* _EXERCISE PROMPT_:
Retype the entries below word for word, leaving out every picture.

(Pixel coordinate grounding data)

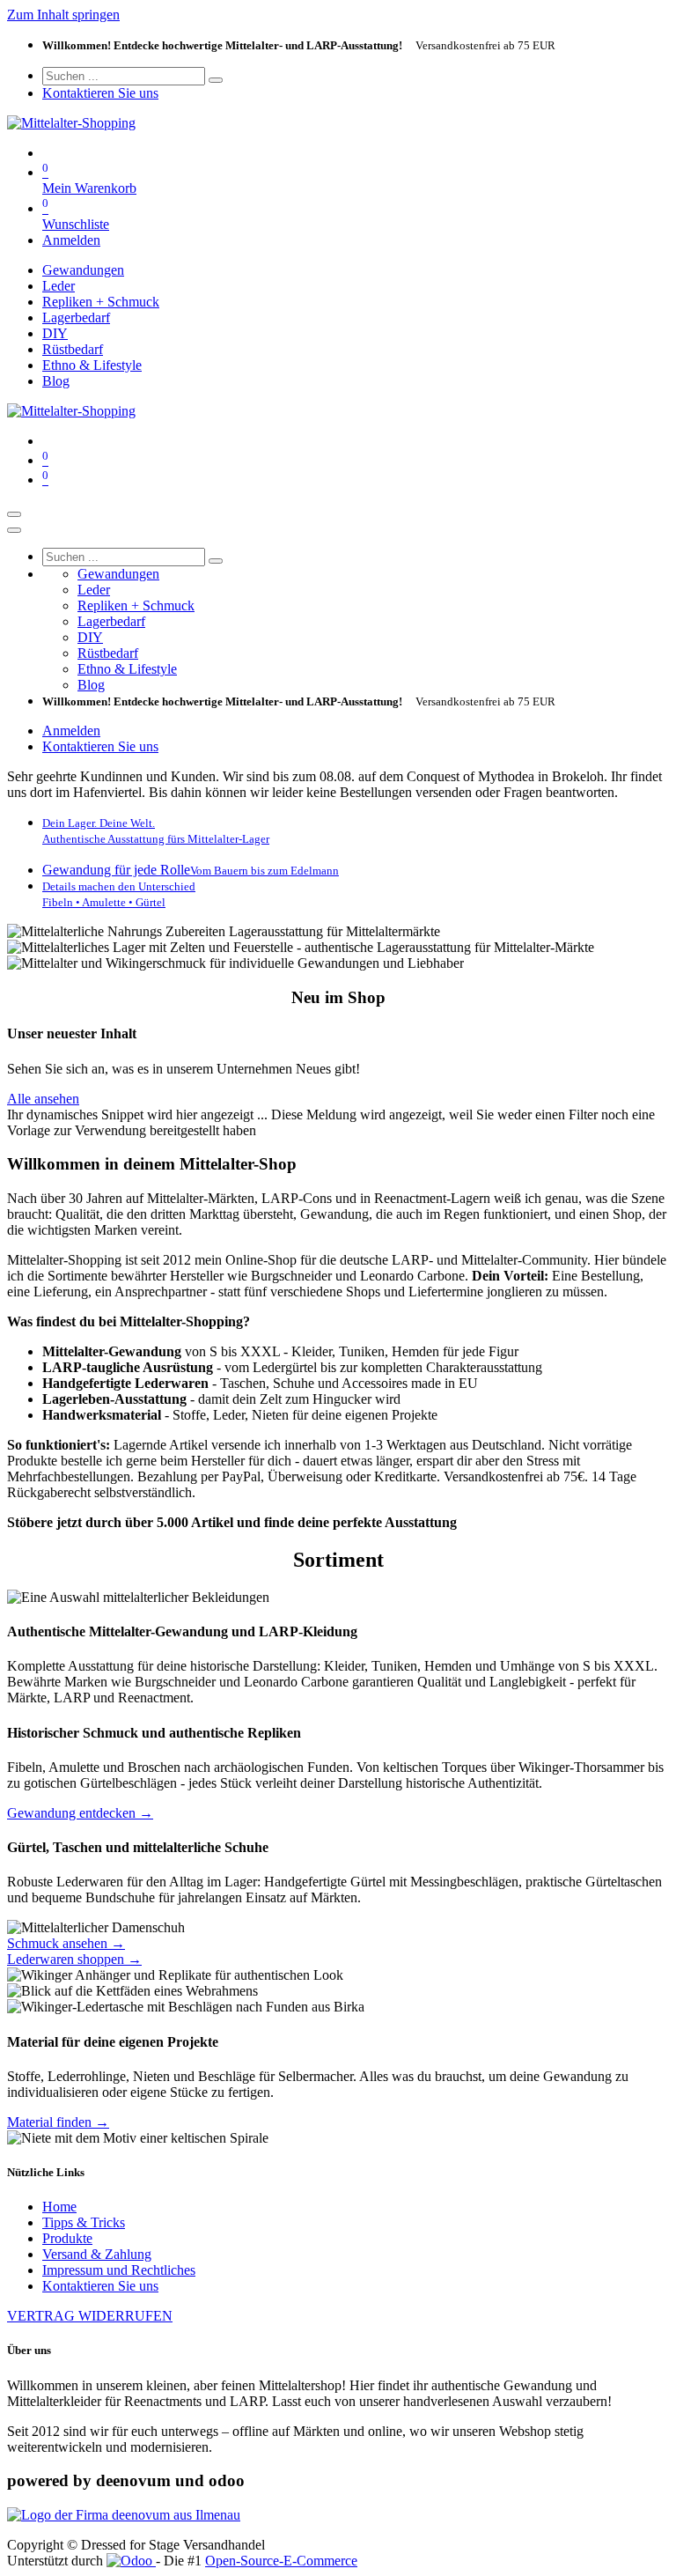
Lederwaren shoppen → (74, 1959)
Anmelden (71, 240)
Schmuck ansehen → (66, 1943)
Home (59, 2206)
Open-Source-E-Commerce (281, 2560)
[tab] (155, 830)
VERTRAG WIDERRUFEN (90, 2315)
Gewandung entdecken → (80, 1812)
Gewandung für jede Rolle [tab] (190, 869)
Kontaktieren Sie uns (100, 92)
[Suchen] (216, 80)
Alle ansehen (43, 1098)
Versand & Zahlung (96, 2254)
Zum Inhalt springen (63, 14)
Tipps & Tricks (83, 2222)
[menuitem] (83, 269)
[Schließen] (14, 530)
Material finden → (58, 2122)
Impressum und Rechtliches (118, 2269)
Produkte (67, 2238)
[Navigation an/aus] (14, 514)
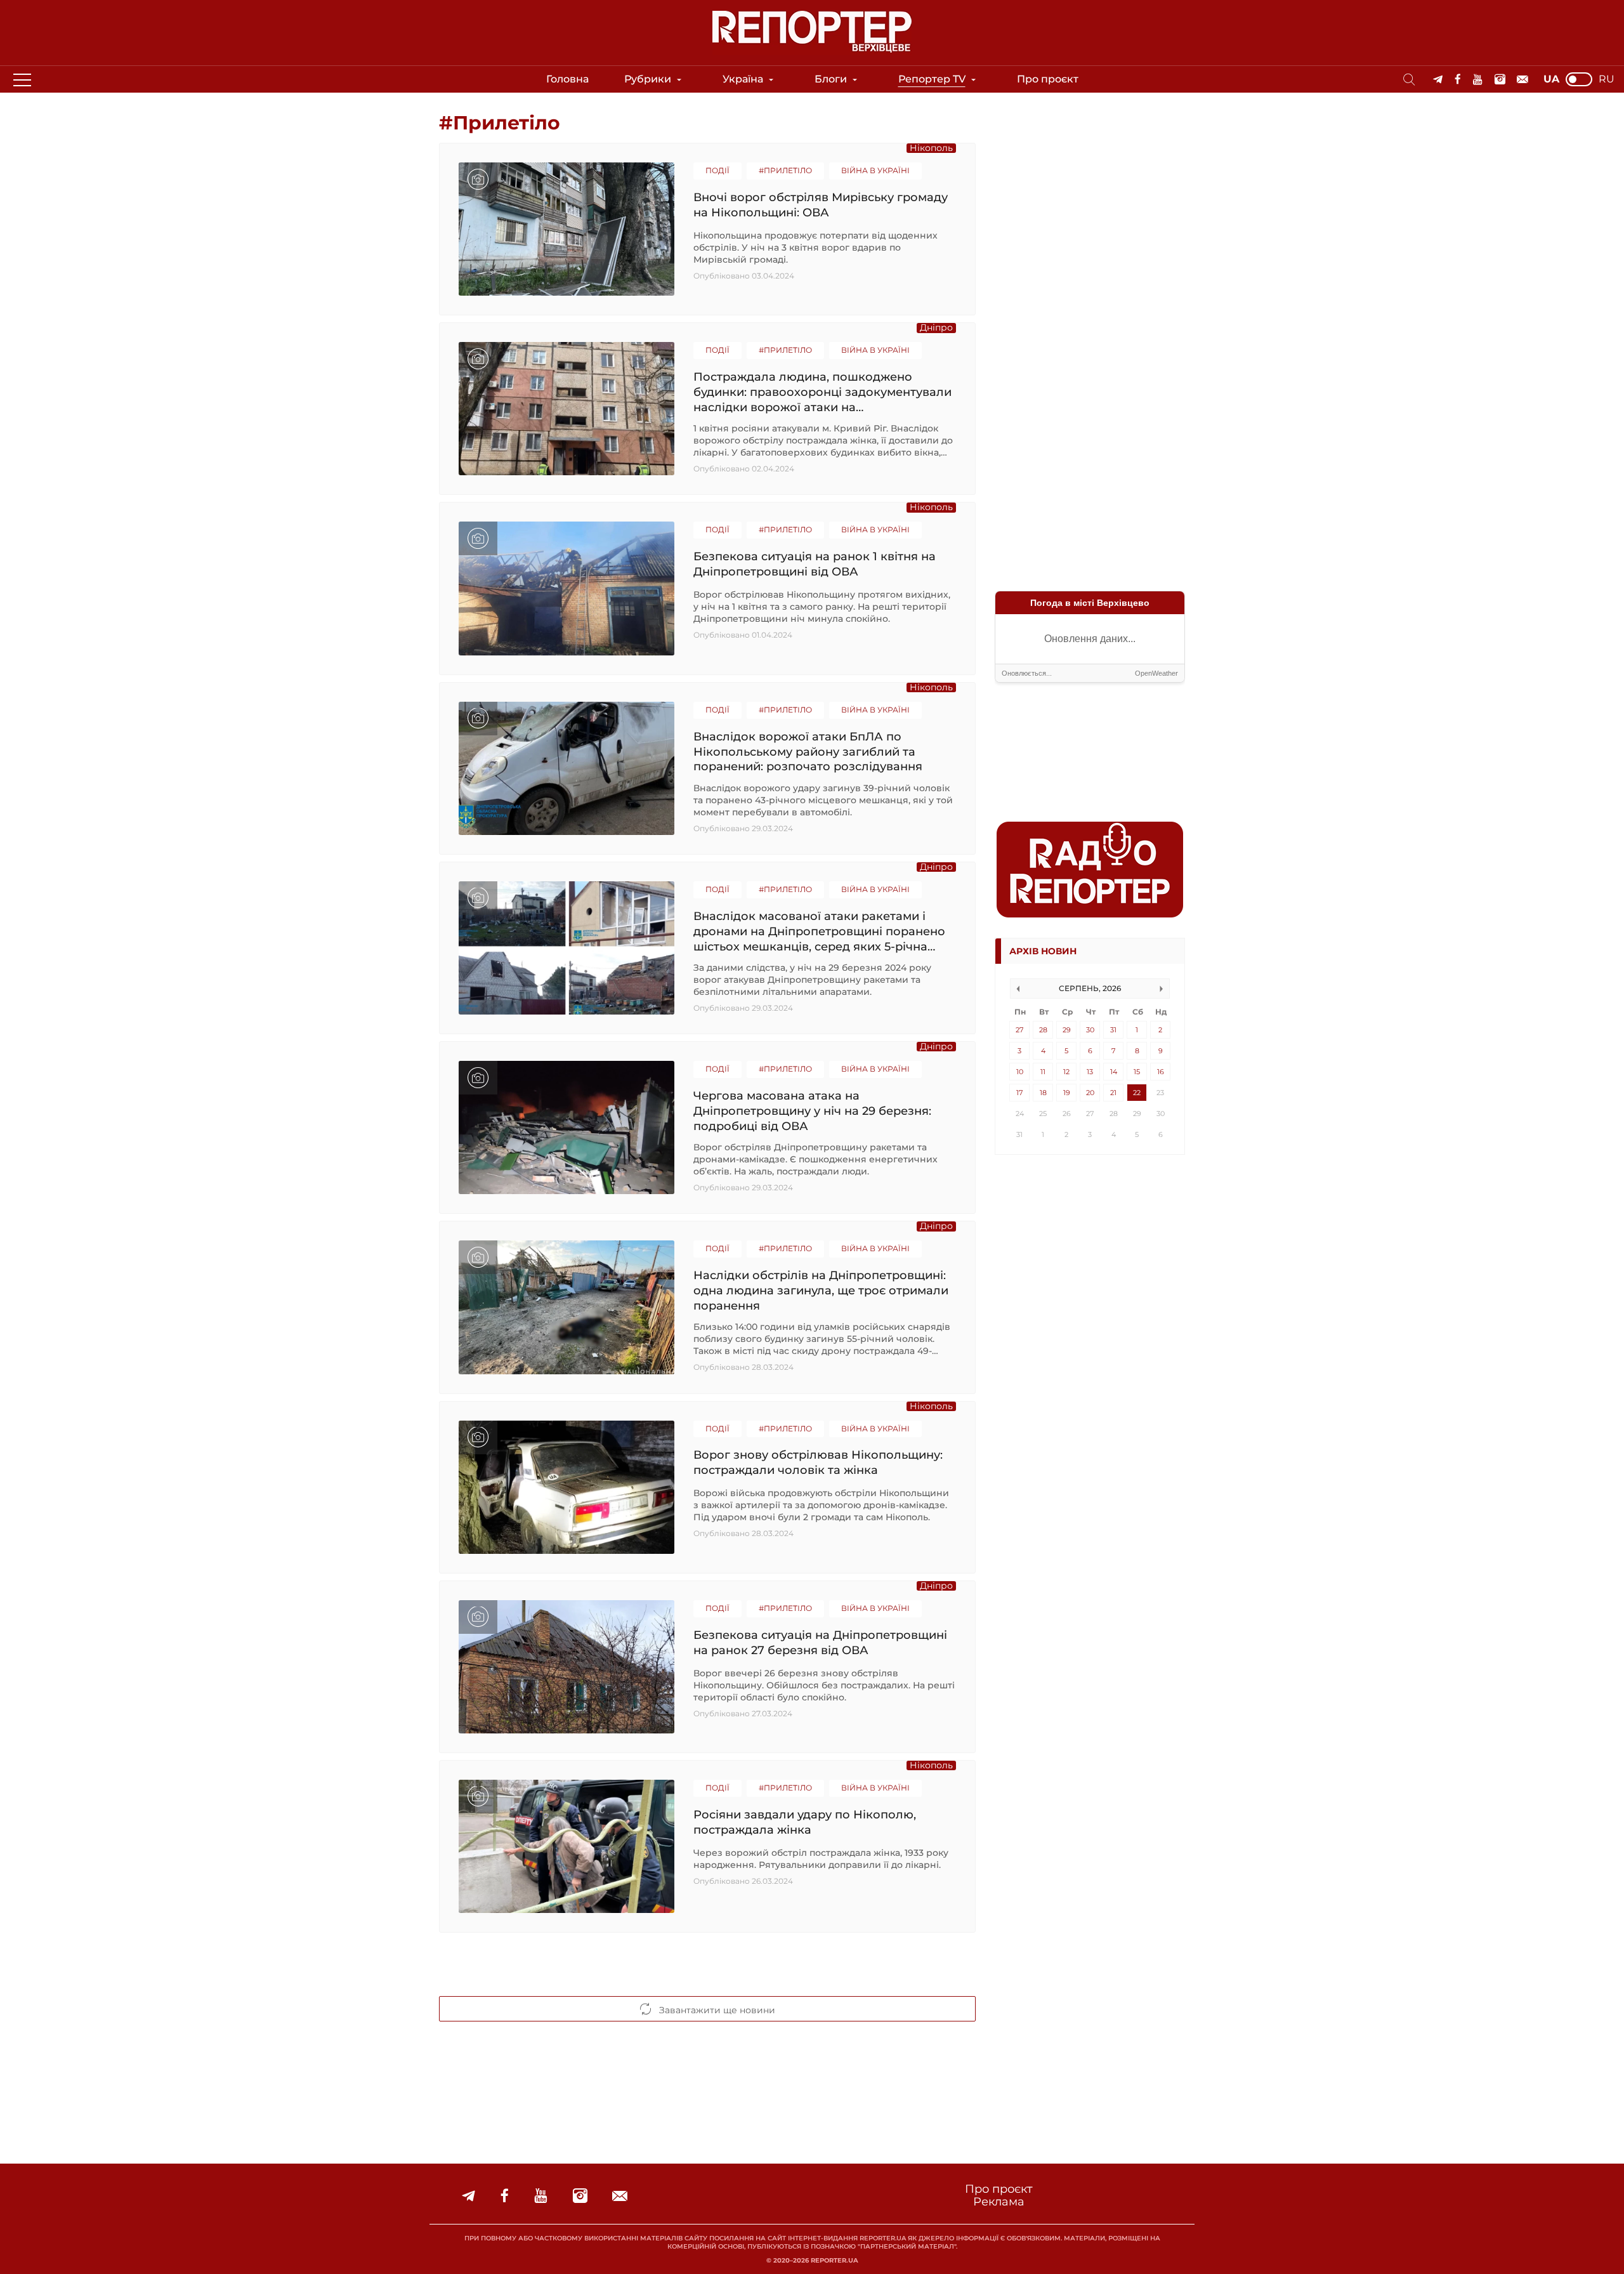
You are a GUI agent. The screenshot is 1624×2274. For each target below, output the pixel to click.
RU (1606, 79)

* _RESPONSE_:
Lederwaren shoppen → (74, 1959)
Anmelden (71, 240)
Schmuck ansehen → (66, 1943)
Home (59, 2206)
Open-Source-E-Commerce (281, 2560)
[tab] (155, 830)
VERTRAG WIDERRUFEN (90, 2315)
Gewandung entdecken → (80, 1812)
Gewandung für jede Rolle [tab] (190, 869)
Kontaktieren Sie uns (100, 92)
[Suchen] (216, 80)
Alle ansehen (43, 1098)
Versand & Zahlung (96, 2254)
Zum Inhalt springen (63, 14)
Tipps & Tricks (83, 2222)
[menuitem] (83, 269)
[Schließen] (14, 530)
Material finden → (58, 2122)
Impressum und Rechtliches (118, 2269)
Produkte (67, 2238)
[Navigation an/aus] (14, 514)
You are a GUI agent. The screenshot is 1624×2274. For each target below, output the pixel to click.
RU (1606, 79)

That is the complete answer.